Most of the above microbe-plant interactions exhibiting salinity tolerance were studied by high-end transformation procedures that warrant the specific and temporal expression of genes. Microbes as an integral part of these interactions are modulating the plant transcriptional activators, in general. However, transcriptional activators should recognize the genes to facilitate their tissue-specific expression only under the stress conditions. This is possible only when the genes have a specific set of cis-acting sequences, called promoters, at their upstream which is recognized by a specific transcriptional activator.

With the increasing use of transformation strategies, the need of promoters for transgene expression in a variety of ways or in response to different stresses has greatly increased. A stress-inducible promoter selection has, therefore, become an important prerequisite for successful transfer and expression of salt-induced genes in plants. The broad spectrum stress-inducible promoters are available that differ in their ability to regulate the expression patterns of transgenes for improved salinity stress tolerance in crop plants. Recently, the use of stress-inducible promoters that have low background expression under normal growth condition in conjunction with the transgenes was accomplished13. The increased stress tolerance was achieved without the retarded growth of plants after using this promoter. As strong abiotic stress-inducible promoters are required for transgene expression responsible for different abiotic-stress tolerance at different growth stages, selection of a suitable promoter is critical. Promoters of various genes regulating abiotic stress tolerance have been identified previously from several plants and some of them are listed in the following table14,15,16.
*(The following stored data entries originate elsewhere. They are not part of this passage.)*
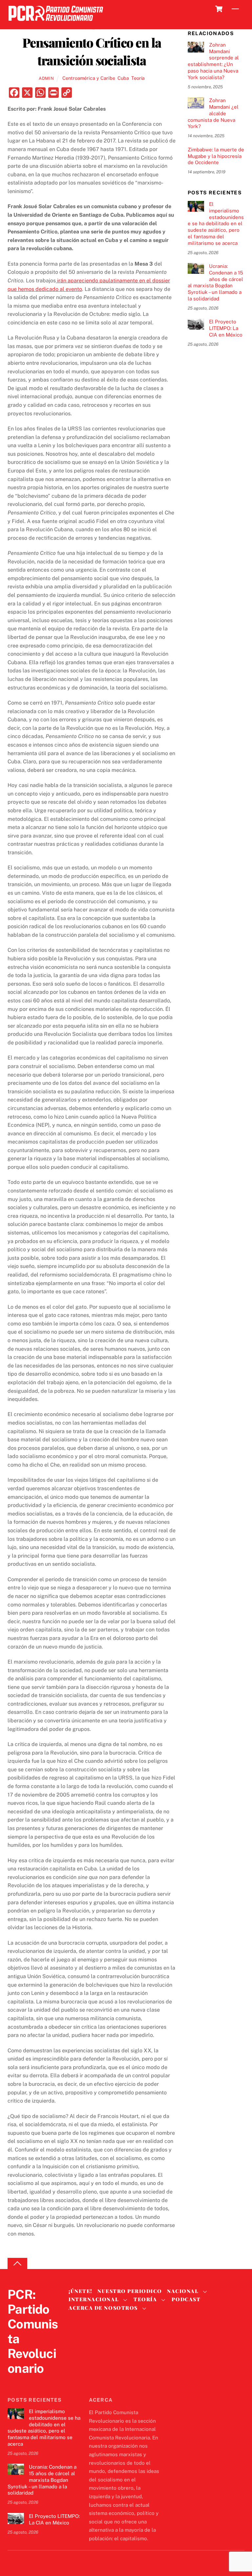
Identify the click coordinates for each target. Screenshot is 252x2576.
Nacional (183, 2291)
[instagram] (45, 2382)
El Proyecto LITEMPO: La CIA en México (225, 328)
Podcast (186, 2299)
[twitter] (14, 2382)
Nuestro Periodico (129, 2291)
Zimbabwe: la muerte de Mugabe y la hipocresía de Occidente (216, 156)
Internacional (94, 2299)
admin (46, 78)
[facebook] (29, 2382)
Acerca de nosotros (103, 2307)
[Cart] (218, 8)
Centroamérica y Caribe (88, 78)
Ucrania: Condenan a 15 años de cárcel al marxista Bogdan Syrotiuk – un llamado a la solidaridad (215, 282)
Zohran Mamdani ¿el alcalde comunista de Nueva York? (213, 113)
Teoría (138, 78)
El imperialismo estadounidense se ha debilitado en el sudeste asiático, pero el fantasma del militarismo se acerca (216, 223)
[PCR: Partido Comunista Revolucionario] (56, 23)
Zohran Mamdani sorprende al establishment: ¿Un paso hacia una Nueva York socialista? (213, 61)
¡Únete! (81, 2291)
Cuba (123, 78)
Table 2. Promoters of various genes involving in abiotic stresses tolerance of plants

Promoters

Abiotic stresses

Plants

HSp 1 and HSp 2

Thermal shock

Arabidopsis thaliana

Rd29

Osmotic stress

Pisum sativam

adh

Dehydration and cold stress

Nicotiana

rbcS-3A

Light stress

Phaseolus vulgaris

Chn48

Ethylene stress

Casuarina glauca

PvSR2 and cgmt1

Heavy metal stress

Hordeum vulgare

HVADhn45

Drought stress

Populous species

PtDrl02

Methyl jasmonate stress

Arabidopsis thaliana

Conclusion

In conclusion, a number of genes are known to involve in the signalling, transcriptional control, and inhibition of salt stress in plants. However, the molecular control mechanisms of these genes are not fully exploited since the salinity stress tolerance is a very complex phenomenon. Microbes, either independently or in interaction with plants, synthesises some organic osmolytes and other substances which offer an adaptive strategy to salinity stress. While in interaction with plants, microbes modulate their transcriptional activator machinery and enhance the salinity stress by several-folds. However, to function this mechanism activated transcription factors should recognize the cis-acting elements, called promoters, of the stress-inducible or tolerant genes in plants. Therefore, promoters that guarantee the tissue-specific and temporal expression of stress-responsive genes are very important for the successful establishment of salinity stress in plants, with the advent of transgenic technologies.